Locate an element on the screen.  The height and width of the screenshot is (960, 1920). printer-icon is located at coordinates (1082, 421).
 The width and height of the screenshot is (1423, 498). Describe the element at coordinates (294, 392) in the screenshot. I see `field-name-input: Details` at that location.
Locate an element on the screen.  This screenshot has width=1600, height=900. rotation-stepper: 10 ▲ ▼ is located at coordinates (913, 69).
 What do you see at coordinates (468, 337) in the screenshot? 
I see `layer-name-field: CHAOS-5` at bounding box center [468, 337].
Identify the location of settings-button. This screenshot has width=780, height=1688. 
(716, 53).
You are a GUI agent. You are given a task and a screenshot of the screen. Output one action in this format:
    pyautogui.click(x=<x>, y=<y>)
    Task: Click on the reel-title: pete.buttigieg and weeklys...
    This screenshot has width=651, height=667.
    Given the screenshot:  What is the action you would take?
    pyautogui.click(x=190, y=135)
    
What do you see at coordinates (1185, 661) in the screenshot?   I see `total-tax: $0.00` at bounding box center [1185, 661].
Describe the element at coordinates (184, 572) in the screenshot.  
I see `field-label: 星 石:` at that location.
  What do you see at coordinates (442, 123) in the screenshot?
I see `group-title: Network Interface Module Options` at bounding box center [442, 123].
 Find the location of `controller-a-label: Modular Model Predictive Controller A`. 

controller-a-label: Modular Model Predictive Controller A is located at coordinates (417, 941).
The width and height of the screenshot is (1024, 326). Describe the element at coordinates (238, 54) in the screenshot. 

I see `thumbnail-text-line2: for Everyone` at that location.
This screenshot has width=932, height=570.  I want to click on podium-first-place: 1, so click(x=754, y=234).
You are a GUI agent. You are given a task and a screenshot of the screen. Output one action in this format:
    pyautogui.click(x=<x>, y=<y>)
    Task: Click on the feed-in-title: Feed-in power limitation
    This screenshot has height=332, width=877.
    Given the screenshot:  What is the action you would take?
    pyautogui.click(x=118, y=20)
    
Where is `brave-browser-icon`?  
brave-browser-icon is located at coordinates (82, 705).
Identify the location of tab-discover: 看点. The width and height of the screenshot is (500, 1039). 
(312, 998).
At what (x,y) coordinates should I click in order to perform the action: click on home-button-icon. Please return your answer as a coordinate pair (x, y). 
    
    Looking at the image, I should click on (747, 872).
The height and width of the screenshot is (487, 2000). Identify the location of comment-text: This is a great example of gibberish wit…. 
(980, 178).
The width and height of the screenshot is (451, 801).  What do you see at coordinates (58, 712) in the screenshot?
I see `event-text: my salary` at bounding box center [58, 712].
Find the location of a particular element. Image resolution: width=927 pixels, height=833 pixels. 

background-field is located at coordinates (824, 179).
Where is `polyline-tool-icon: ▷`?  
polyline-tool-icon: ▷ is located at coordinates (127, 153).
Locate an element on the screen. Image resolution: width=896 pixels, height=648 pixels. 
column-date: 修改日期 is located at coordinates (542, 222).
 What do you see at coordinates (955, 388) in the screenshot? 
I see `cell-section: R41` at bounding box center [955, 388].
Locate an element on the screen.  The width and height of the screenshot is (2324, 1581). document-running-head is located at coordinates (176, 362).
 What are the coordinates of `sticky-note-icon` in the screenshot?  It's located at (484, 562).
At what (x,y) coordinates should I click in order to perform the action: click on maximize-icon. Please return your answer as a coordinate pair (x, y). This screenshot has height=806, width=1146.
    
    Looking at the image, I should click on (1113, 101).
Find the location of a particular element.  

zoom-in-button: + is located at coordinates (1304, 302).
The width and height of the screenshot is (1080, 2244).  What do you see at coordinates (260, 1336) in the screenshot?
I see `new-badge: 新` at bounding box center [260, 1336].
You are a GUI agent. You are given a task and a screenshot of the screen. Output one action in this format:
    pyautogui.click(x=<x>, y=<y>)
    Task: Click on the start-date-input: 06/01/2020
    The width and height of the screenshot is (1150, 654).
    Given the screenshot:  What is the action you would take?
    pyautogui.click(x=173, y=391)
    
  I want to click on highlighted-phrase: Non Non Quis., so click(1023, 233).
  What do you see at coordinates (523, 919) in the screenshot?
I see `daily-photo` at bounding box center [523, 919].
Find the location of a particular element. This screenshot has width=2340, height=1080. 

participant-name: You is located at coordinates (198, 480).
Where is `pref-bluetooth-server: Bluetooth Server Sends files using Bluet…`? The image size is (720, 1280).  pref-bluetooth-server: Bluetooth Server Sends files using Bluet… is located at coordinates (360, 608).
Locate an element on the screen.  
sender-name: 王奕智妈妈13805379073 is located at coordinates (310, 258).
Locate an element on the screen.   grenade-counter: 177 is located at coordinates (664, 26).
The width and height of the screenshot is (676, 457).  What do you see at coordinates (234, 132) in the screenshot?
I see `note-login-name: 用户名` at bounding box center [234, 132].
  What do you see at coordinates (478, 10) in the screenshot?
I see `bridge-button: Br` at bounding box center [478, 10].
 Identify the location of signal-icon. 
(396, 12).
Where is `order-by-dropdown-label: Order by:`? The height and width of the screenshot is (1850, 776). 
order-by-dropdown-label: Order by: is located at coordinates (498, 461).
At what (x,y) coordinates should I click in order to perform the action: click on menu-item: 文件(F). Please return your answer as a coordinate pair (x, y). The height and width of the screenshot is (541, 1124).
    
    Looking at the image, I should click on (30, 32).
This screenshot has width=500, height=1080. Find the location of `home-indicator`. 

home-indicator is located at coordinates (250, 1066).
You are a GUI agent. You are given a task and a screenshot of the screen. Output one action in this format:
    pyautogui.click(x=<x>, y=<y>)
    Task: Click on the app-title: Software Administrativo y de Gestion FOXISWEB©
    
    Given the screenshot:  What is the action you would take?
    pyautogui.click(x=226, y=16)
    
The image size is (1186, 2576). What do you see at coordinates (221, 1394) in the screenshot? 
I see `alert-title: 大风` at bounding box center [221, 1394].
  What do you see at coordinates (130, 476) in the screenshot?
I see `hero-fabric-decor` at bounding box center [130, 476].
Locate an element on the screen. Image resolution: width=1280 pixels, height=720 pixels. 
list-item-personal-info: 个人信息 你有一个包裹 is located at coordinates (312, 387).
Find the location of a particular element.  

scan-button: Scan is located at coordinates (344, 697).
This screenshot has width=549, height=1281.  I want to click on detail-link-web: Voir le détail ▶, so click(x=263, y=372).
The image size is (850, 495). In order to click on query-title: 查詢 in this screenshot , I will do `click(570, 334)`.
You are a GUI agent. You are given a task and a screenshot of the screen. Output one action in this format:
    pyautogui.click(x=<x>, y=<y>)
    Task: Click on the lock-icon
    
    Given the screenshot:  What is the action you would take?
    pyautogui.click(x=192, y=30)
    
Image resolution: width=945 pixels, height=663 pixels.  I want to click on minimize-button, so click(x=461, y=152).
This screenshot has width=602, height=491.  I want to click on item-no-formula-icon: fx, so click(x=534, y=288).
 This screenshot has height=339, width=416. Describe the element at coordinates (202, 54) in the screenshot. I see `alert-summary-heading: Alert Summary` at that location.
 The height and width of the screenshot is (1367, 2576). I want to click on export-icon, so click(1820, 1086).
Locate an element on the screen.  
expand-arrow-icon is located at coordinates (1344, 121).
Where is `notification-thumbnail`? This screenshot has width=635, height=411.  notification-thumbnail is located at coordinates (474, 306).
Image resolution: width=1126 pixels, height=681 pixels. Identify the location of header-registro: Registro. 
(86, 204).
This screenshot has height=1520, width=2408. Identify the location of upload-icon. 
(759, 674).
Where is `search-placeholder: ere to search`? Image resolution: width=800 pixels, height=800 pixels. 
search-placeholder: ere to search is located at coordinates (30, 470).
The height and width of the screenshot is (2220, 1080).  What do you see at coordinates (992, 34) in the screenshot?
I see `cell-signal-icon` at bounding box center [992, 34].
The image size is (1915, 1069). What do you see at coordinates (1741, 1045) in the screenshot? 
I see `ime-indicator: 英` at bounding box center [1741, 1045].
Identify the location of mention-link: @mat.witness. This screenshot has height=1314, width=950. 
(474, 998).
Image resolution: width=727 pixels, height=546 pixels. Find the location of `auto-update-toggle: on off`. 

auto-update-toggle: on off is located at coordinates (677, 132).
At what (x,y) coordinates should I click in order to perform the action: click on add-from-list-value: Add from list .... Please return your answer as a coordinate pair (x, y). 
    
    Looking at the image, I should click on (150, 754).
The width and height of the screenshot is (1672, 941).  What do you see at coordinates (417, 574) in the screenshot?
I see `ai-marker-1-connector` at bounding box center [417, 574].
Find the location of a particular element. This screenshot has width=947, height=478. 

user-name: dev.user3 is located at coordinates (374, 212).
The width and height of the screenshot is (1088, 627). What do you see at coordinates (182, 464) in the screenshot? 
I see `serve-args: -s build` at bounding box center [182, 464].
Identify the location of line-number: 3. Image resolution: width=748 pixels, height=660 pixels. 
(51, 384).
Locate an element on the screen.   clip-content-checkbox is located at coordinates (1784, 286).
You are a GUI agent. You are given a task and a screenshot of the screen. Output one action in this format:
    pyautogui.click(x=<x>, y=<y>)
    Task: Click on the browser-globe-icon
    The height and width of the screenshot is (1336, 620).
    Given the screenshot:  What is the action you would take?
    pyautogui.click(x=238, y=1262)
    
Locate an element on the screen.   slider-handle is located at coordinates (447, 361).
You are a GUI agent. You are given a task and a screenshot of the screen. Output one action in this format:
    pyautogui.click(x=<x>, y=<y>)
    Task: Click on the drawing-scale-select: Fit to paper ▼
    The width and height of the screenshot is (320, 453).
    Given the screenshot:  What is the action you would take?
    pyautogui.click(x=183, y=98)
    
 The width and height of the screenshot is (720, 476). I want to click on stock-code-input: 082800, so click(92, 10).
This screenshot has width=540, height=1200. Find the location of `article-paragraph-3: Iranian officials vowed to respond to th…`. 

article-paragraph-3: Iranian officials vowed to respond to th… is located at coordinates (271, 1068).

Problem to solve: For the part that opens with the first line of the entries and closes with the line containing "coordinates (913, 69).", change "Locate an element" to "Find an element" and give those lines again, with everything else unchanged.

Answer for the task:
Find an element on the screen.  The height and width of the screenshot is (960, 1920). printer-icon is located at coordinates (1082, 421).
 The width and height of the screenshot is (1423, 498). Describe the element at coordinates (294, 392) in the screenshot. I see `field-name-input: Details` at that location.
Find an element on the screen.  This screenshot has width=1600, height=900. rotation-stepper: 10 ▲ ▼ is located at coordinates (913, 69).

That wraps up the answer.